Temo que nossos debates partidários nos roubem essa profunda consciência do chamado divino para praticar a compaixão. Não é por acaso que o samaritano não é apenas um estranho, mas um estrangeiro — um homem de outra cultura, língua e religião. Medo e rejeição são sentimentos de muitos imigrantes. Eles se veem como instrumentos das ambições dos poderosos. Onde está o legado americano de boasvindas e oportunidades? Onde está a compaixão por irmãos e irmãs em circunstâncias desesperadoras? Nesta Arquidiocese, há milhares de pessoas do Caribe e da América Central que residem aqui com Status de Proteção Temporária — status legal concedido a pessoas que fogem de guerras e desastres naturais. Agora, depois de décadas de trabalho duro e de terem criado filhos e netos, eles enfrentam o medo de perder tudo. Como já indiquei, entendo a gravidade e a necessidade do debate sobre imigração, mas devo lembrar que a política e o debate não superam o chamado humano à compaixão. Se perdermos esse senso básico de empatia com outros seres humanos, nos tornaremos algo diferente do que Deus pretende para nós. Considere estas palavras do Papa Francisco naquele discurso: “A compaixão é um sentimento que não pode ser explicado em um nível puramente racional. A compaixão toca os acordes mais sensíveis da nossa humanidade, libertando um desejo vibrante de “sermos próximos” de todos aqueles que vemos em dificuldade.”

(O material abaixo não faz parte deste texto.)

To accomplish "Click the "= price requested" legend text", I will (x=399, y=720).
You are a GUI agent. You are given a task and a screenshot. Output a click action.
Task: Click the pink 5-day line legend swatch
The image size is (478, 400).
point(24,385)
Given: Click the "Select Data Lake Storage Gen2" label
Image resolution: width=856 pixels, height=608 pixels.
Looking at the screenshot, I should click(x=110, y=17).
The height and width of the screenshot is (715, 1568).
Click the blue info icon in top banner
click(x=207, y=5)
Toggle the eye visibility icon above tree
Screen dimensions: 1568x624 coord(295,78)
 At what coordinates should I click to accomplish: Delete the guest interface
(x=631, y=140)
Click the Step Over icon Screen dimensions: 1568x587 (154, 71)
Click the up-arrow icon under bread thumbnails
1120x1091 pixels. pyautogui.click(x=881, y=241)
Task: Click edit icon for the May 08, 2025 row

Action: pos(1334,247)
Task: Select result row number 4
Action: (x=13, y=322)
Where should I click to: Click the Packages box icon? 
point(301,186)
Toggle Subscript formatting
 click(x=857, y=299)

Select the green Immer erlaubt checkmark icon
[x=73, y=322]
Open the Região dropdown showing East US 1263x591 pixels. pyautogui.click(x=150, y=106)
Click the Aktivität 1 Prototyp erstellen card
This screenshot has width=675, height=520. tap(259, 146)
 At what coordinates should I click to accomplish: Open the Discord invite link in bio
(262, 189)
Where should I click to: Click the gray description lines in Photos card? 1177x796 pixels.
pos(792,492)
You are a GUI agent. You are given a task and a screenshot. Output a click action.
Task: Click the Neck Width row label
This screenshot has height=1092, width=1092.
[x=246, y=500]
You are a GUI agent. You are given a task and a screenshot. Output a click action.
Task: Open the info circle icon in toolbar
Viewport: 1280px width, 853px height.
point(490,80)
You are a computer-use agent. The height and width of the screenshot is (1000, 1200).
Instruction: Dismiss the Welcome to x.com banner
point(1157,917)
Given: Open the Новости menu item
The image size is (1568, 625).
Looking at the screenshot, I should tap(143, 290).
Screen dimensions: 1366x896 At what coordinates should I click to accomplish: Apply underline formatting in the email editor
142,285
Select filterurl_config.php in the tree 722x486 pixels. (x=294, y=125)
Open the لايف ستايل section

3. Minha esperança por uma liderança exemplar:

É importante reconhecer que esse conflito aparentemente insolpuvel tem uma longa história. Por décadas, a liderança política americana falhou em abordar uma reforma abrangente da imigração. Meus irmãos Bispos e eu vimos os efeitos trágicos do nosso sistema “quebrado” entre as pessoas que servimos e pedimos repetidamente e infrutiferamente por uma reforma bipartidária e abrangente da imigração. O fato é que não temos regulado nossas fronteiras em prol do bem comum. Combinamos uma aplicação severa com um sistema irracional e disfuncional. Nossa sociedade busca a mão de obra imigrante, mas relegam os trabalhadores a uma existência sombria como os indocumentados, que talvez nunca tenham a esperança de colher os frutos do trabalho árduo e das oportunidades. Esses sofrem os efeitos mais graves de nosso sistema falho. Esses sofrem os efeitos mais flagrantes do nosso sistema falido. Sim, precisamos de fronteiras seguras e procedimentos adequados para entrar no país e buscar residência ou cidadania. Mas esse esforço será cruel se também não reconhecer a real necessidade dos refugiados e incluir opções razoáveis e compassivas para os milhões que labutam em nosso meio. Seja qual for o lado em que você se encontre nestes tempos envenenados, por favor, entenda que não desejo falar a favor ou contra nenhuma das partes. Falo como um Pastor de Cristo na esperança de que todos vivam aquela lição de compaixão que Ele escreveu para nós com o sangue de Sua vida. E devo apelar aos nossos líderes eleitos para que busquem o bem comum no exercício de seus respectivos cargos. Precisamos de uma boa liderança — pelo bem da dignidade humana, pelo bem da compaixão e pelo bem das leis que protegem e promovem o bem comum. Continuo a esperar e a rezar para que corações compassivos e debates fundamentados prevaleçam. Nossas ações são importantes. Elas nos moldam e moldam nosso futuro. Mas também é verdade que nossas melhores ações fluem de quem somos. Como filhos de Deus, somos criaturas feitas por e para o amor. Como americanos, honramos o orgulhoso legado de “E pluribus unum” “de muitos, um”. Que essa fé e esse legado nos guiem agora. Deus os abençoe e Deus abençoe a América.